Data for processing:
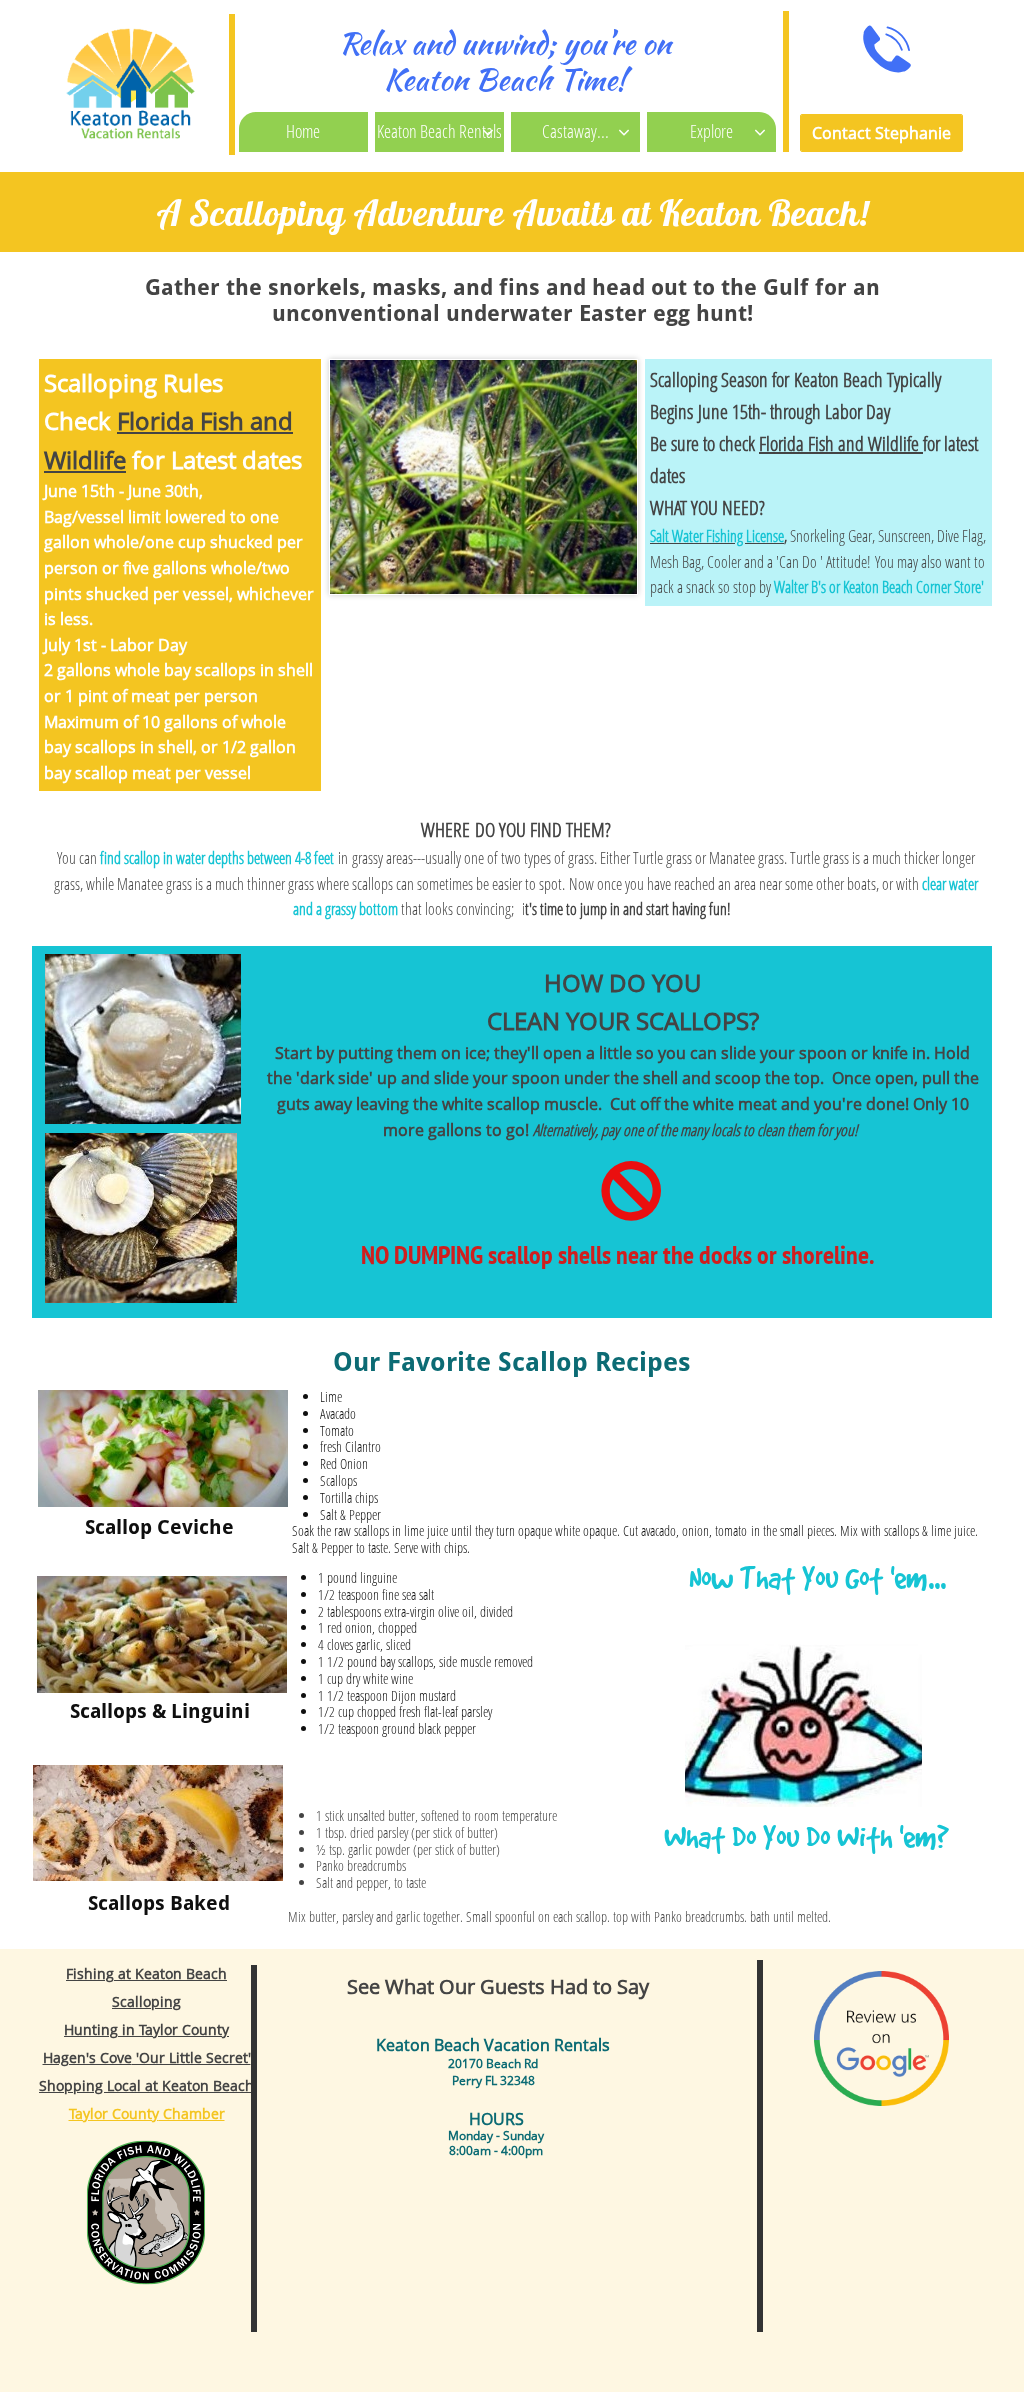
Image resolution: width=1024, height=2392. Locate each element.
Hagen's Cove (87, 2057)
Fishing (90, 1973)
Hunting (91, 2029)
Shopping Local (90, 2085)
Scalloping (146, 2001)
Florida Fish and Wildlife (841, 443)
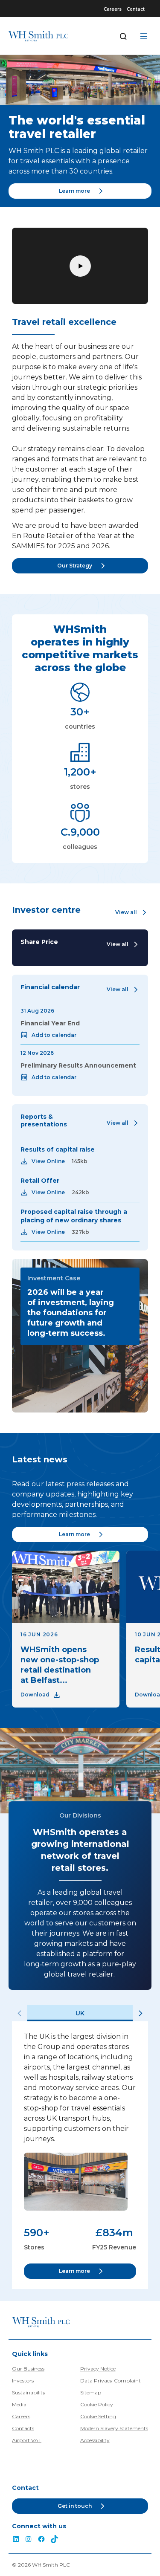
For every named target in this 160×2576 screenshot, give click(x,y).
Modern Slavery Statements (114, 2428)
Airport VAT (26, 2440)
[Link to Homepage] (38, 36)
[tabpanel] (80, 2155)
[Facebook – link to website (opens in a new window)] (41, 2540)
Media (19, 2404)
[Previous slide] (19, 2013)
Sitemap (90, 2392)
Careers (113, 9)
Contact (136, 9)
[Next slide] (140, 2013)
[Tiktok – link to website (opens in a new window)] (28, 2540)
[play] (80, 266)
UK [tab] (80, 2013)
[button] (131, 912)
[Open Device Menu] (143, 36)
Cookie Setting (98, 2416)
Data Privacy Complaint (110, 2380)
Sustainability (29, 2392)
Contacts (23, 2428)
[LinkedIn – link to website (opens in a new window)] (16, 2540)
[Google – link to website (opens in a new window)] (54, 2540)
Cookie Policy (96, 2404)
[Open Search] (123, 36)
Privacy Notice (98, 2368)
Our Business (28, 2368)
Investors (23, 2380)
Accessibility (95, 2440)
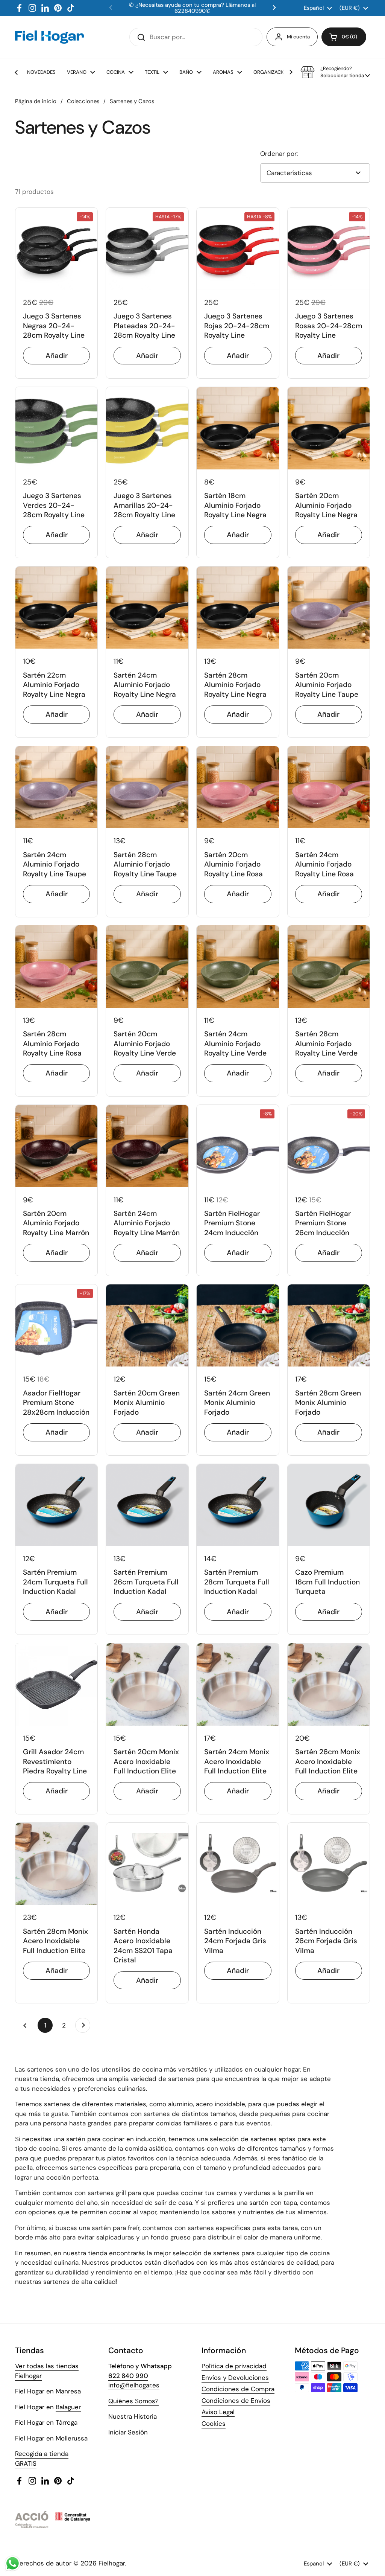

Assignment:
Every line in the records above that contains the word "Privacy" is to be copied out.

Answer space:
Data Privacy Complaint (110, 2380)
Privacy Notice (98, 2368)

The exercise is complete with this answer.